### Brano di testo
Ho scelto quello che forse è il brano più significativo dell'intero libro, quello in cui il piemontese cavaliere Chevalley si reca presso il Principe per proporgli di diventare Senatore del Regno, credendo di tributargli un grande onore. Ma, con suo grande stupore, Don Fabrizio rifiuta, dicendo che "da quando il vostro Garibaldi ha posto piede a Marsale, troppe cose sono state fatte senza consultarci perché adesso si possa chiedere ad un membro della vecchia classe dirigente di svilupparle e portarle a compimento [...]. Siamo vecchi [noi Siciliani], Chevalley, vecchissimi. Sono venticinque secoli almeno che portiamo sulle spalle il peso di magnifiche civiltà eterogenee, tutte venute da fuori già complete e perfezionate, nessuna germogliata da noi stessi. [...] da duemila cinquecento anni siamo colonia". Chevalley ribatte che adesso la Sicilia non è più terra di conquista, ma "libera parte di un libero stato". E questa è la risposta del nostro Principe...

### Materiale fornito
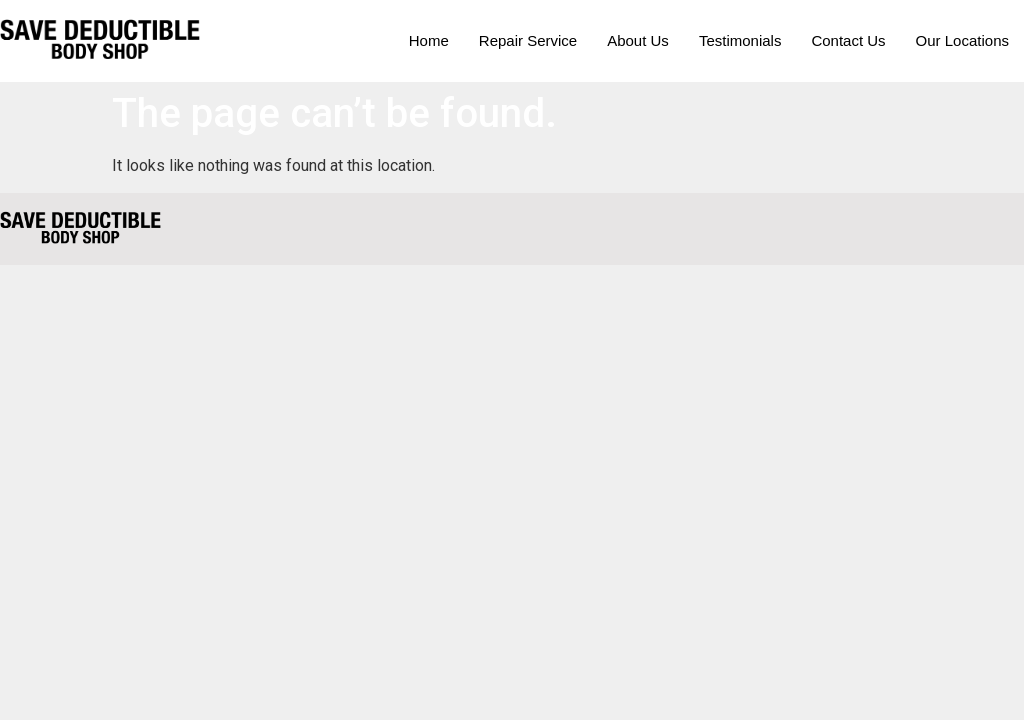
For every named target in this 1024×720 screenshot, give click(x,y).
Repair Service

### Sfida 1
Indica che cosa propone Chevalley al Principe nel brano sul loro colloquio.
### Sfida 2
Spiega, in base al brano sul colloquio tra Chevalley e il Principe, per quale motivo Don Fabrizio rifiuta la proposta.
### Sfida 3
Fornisci il seguito del brano sul colloquio tra Chevalley e il Principe, riprendendolo dal punto in cui si interrompe.
Il materiale non ha alcun legame con il brano.

### Risposta 1
Gli propone di diventare Senatore del Regno.

### Risposta 2
Don Fabrizio rifiuta perché, dallo sbarco di Garibaldi, troppe cose sono state fatte senza consultare la vecchia classe dirigente, e ora non si può chiedere a uno dei suoi membri di svilupparle e portarle a compimento. Aggiunge che i Siciliani sono vecchissimi e da venticinque secoli portano il peso di civiltà venute da fuori, senza che nessuna sia nata da loro.

### Risposta 3
Il sonno, il clima, l'orgoglio*
"L'intenzione è buona,
Chevalley, ma tardiva; del resto le ho già detto che in massima parte è colpa
nostra; Lei mi parlava poco fa di una giovane Sicilia che si affaccia alle
meraviglie del mondo moderno; per conto mio mi sembra piuttosto una centenaria
trascinata in carrozzella alla Esposizione Universale di Londra, che non
comprende nulla, che s'impipa di tutto, delle acciaierie di Sheffield come
delle filande di Manchester, e che agogna soltanto di ritrovare il proprio dormiveglia
fra i suoi cuscini sbavati e il suo orinale sotto il letto." Parlava
ancora piano, ma la mano attorno a S. Pietro si stringeva; l'indomani la
crocetta minuscola che sormontava la cupola venne trovata spezzata.
"Il sonno, caro Chevalley,
il sonno è ciò che i Siciliani vogliono, ed essi odieranno sempre chi li vorrà
svegliare, sia pure per portar loro i più bei regali; e, sia detto fra noi, ho
i miei forti dubbi che il nuovo regno abbia molti regali per noi nel bagaglio.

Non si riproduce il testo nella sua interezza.